Frits Philips was a Dutch businessman who saved thousands of Jewish employees during the Nazi occupation of Holland.
Frits was born to a prosperous family in the Netherlands in 1905. His father and uncle owned the Philips electronics company, founded as one of the earliest successful lightbulb manufacturers in 1891and over the next few decades branching out into other products, such as vacuum tubes and radio technology.
A friendly, intelligent boy with a deep Christian faith, Frits attended Delft University of Technology, where he received a degree in mechanical engineering in 1929. That same year, he married Sylvia van Lennep, with whom he would have seven children.
Frits and Sylvia were introduced to the Oxford Group, a Christian organization founded by Frank Buchman, an American Lutheran minister. Buchman believed that all human problems stem from fear and selfishness, and the only way to overcome these destructive influences is to “surrender one’s life to God’s plan.” Buchman’s teachings were a strong influence on Alcoholics Anonymous and the twelve-step method for achieving freedom from addiction.
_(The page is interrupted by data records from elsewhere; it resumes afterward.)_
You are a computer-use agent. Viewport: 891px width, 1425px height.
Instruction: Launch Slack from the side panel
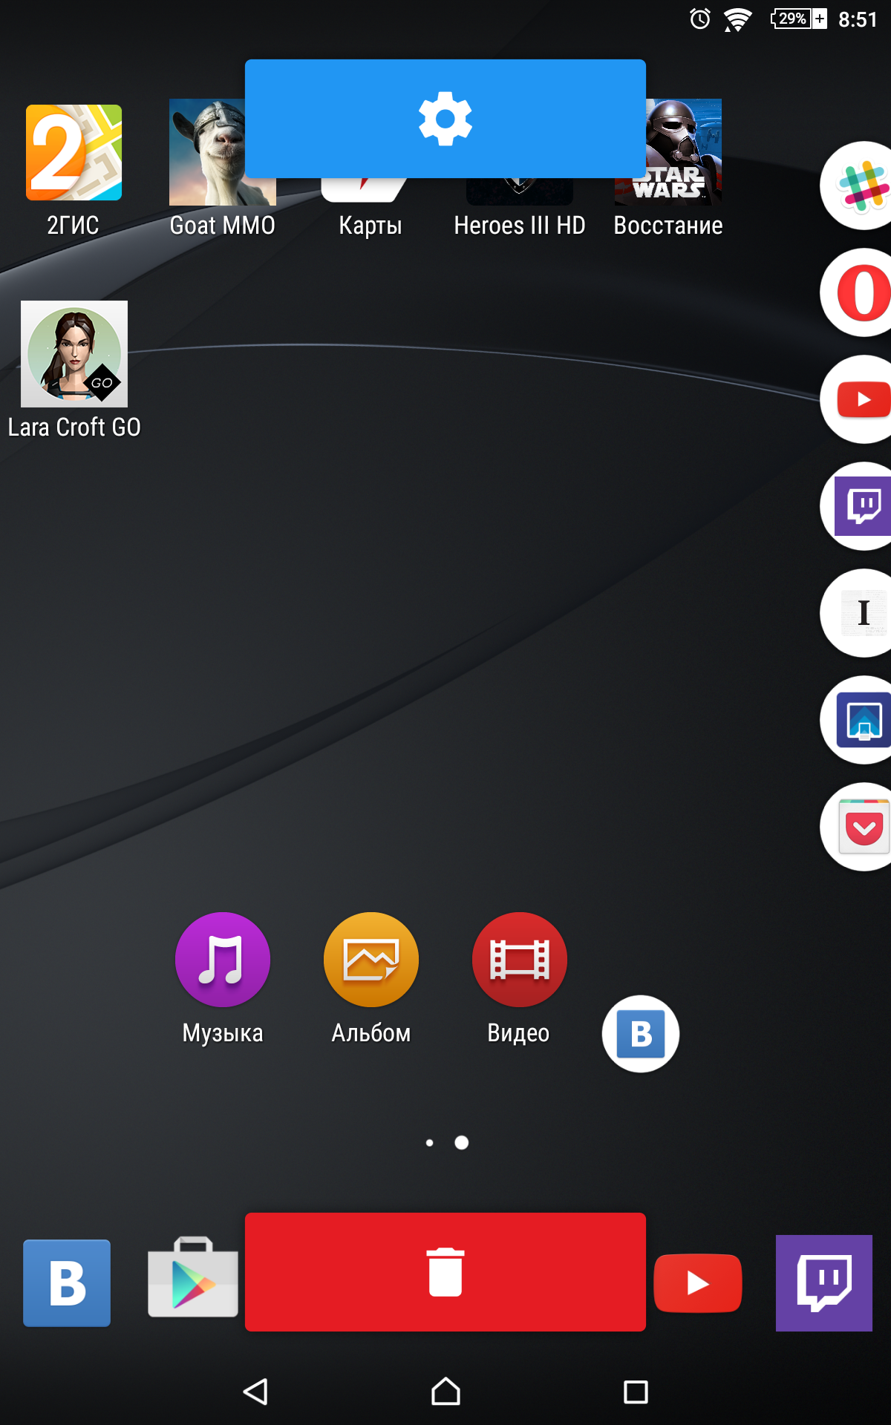pyautogui.click(x=861, y=186)
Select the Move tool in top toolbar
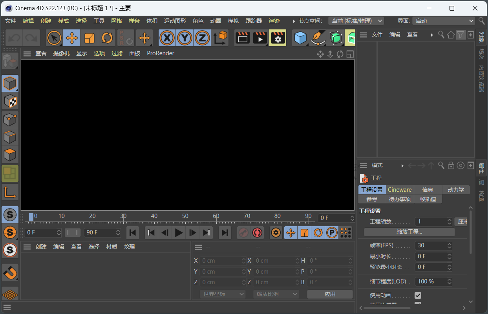The image size is (488, 314). pyautogui.click(x=71, y=38)
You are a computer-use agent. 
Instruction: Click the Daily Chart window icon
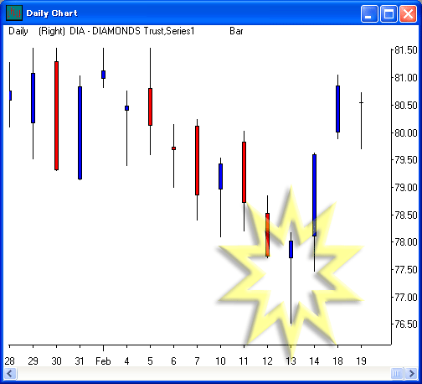point(14,13)
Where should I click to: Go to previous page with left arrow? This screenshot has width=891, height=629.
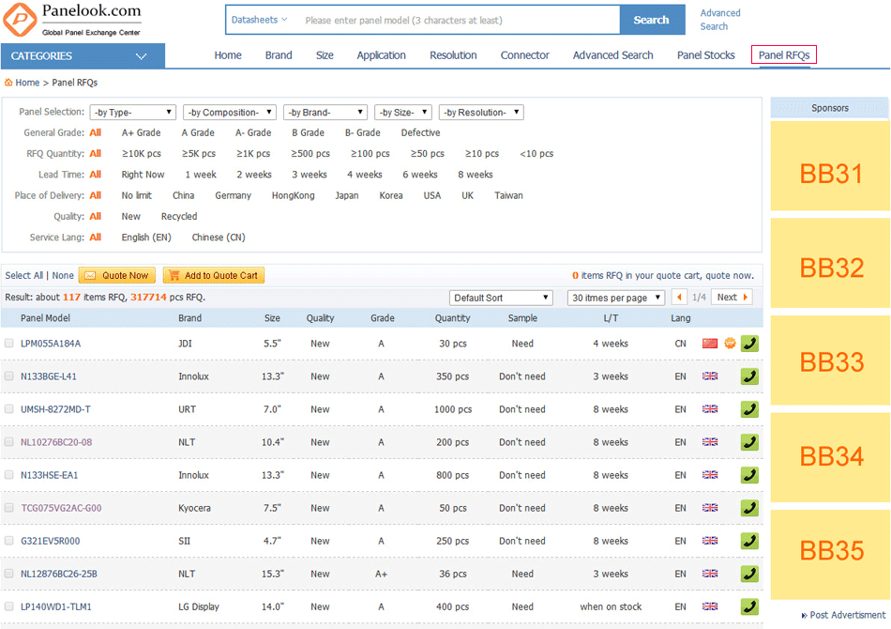(x=679, y=298)
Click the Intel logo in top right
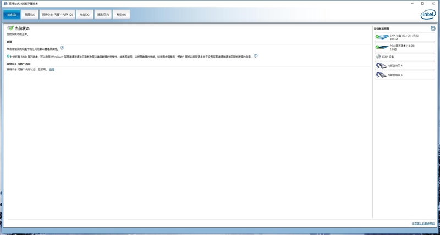 click(428, 15)
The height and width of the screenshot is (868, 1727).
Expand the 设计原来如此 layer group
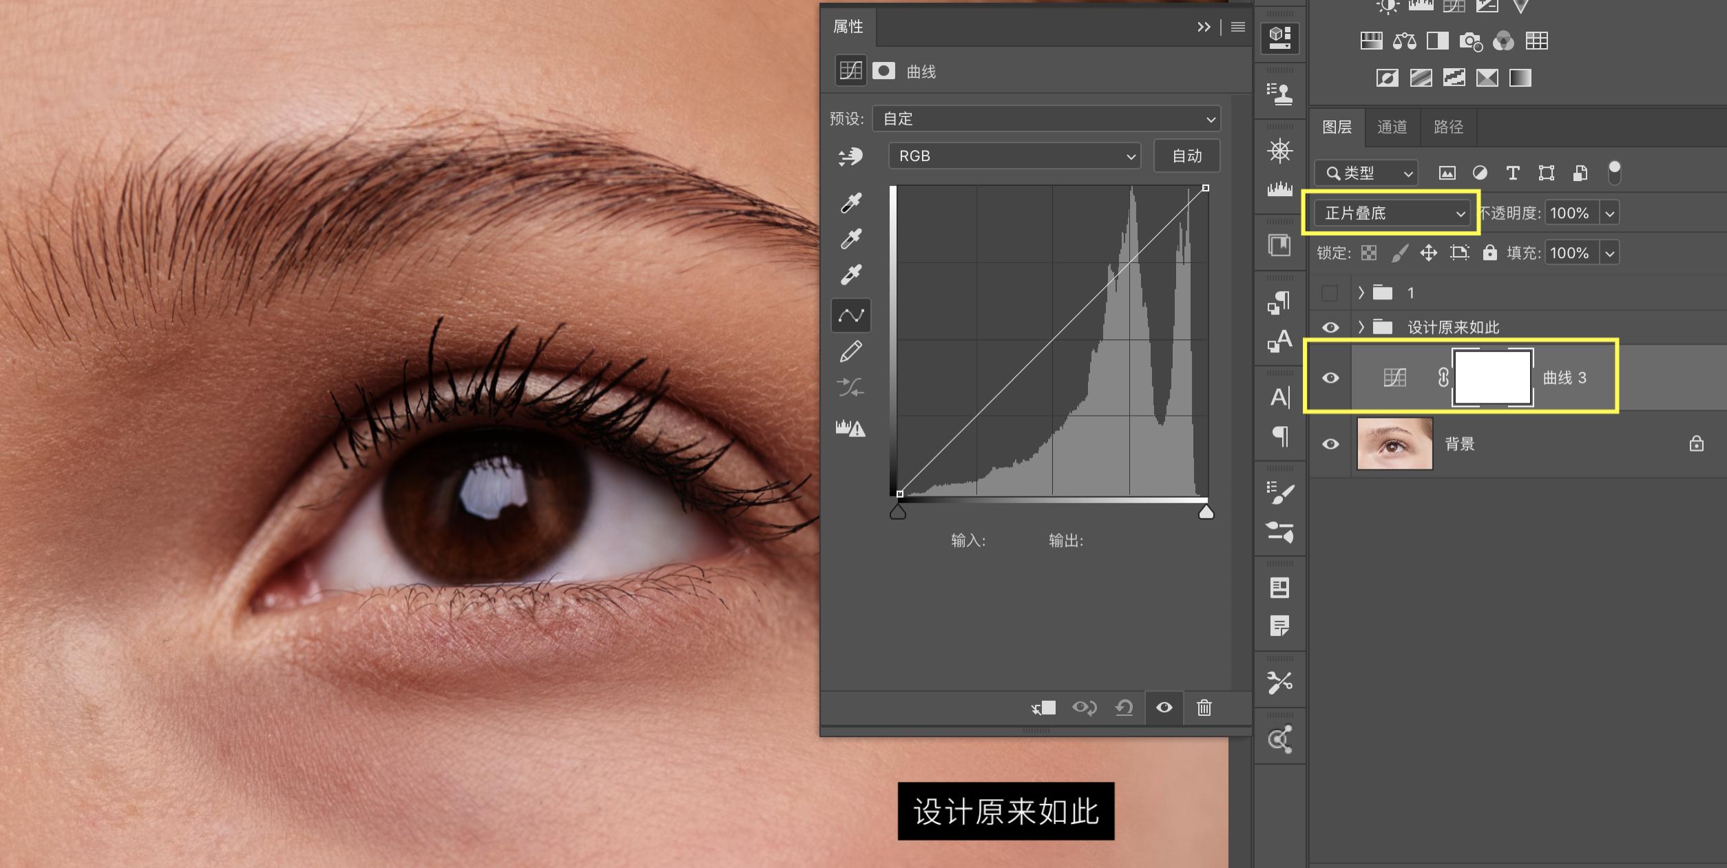[x=1361, y=327]
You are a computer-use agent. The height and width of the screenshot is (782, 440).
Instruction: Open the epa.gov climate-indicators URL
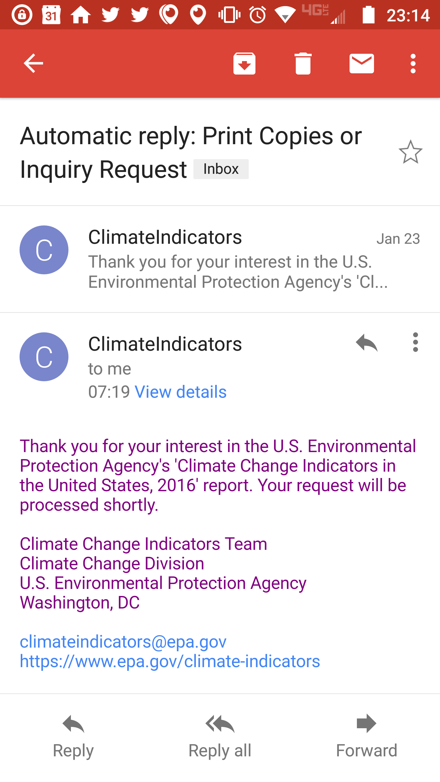[170, 661]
In 1935, Frits was appointed to the board of Philips and began serving as vice-director. Meanwhile, in nearby Germany the Nazi party rose to power. Hitler invaded Poland in 1939, and by early 1940 it became apparent that he would soon invade the Netherlands. At this point, most of the Philips family left the Netherlands and moved to the United States. Frits was unwilling to abandon the Philips company and workers, and he alone stayed behind to “mind the store,” successfully leading the company through the turbulent war years.
As the boss of Philips, Frits was both liked and respected by his thousands of employees. He truly cared for them and made sure they were well paid and enjoyed good working conditions. As the Nazi occupiers began arresting, deporting, and murdering Jews, Frits immediately pledged to do whatever necessary to support his many Jewish employees.
He separated the Jews from the rest of the workers, making sure they worked in a protected location. He gave them food rations, which became known as “Philips-prak” named after a popular Dutch meal of soup, mashed potatoes, carrots and meat. The Philips company was forced by the Nazi occupiers to contribute to the war effort, and Frits used this to protect the Jewish workers. He convinced the Germans that the Jewish workers at Philips were absolutely indispensable, and that factory productivity would plummet without them at the company. For this reason, 382 Jews were saved from deportation and continued working for Frits until the occupation ended.
In 1943, Philips factory employees went on strike to protest the Nazi occupation, and as their boss, Frits bore the brunt of the punishment: he was incarcerated in Camp Vught, the only SS concentration camp outside of Germany. After spending three months in brutal conditions at Vught, Frits was released. Now that he and his workers were being watched, Frits worried that he wouldn’t be able to protect his Jewish employees from deportation. At this point, he opened a Philips lightbulb factory in Norrkoeping, Sweden, and began transferring the Jews there, knowing they’d be safe in Sweden, a neutral country. After the war ended, Frits kept the factory open to employ Jews who’d been liberated from the camps and had nowhere to go.
Frits’ heroic activities extended far beyond Holland. In their book “Blood from a Stone” (2003), Richard Hammer and Yaron Svoray described how the Philips company, under Frits’ leadership, helped Jews throughout Europe. “Philips… did not buy into the Nazi philosophy regarding Jews. The safety, and rescue, of Philips’ Jewish employees became a major concern as the Nazi tide rolled over Europe. At its Austrian subsidiary, all the Jewish workers were sheltered, declared essential to the war effort, and all survived under Philips’ protection. At its subsidiary in Lithuania, Philips’ executives provided visas to Curacao for Polish and Baltic Jews in its employ. This despite regulations promulgated by the Nazi regime in Holland forbidding Dutch-based companies from aiding Jews in any manner, Philips managed to rescue nearly five thousand.”
As CEO of one of the Netherlands’ most successful companies, Frits received many awards and honors, including “Dutch entrepreneur of the century,” and “Knight in the Order of the Netherlands Lion.” However the most meaningful award this heroic businessman received was “Righteous Among the Nations” by Israeli Holocaust Museum Yad Vashem in 1996.
Frits Philips died in 2005, a few years after his beloved wife Sylvia. He was survived by his seven children and many grandchildren and great-grandchildren.
For using his position and resources to save thousands of Jews from Nazi death camps, we honor Frits Philips as this week’s Thursday Hero.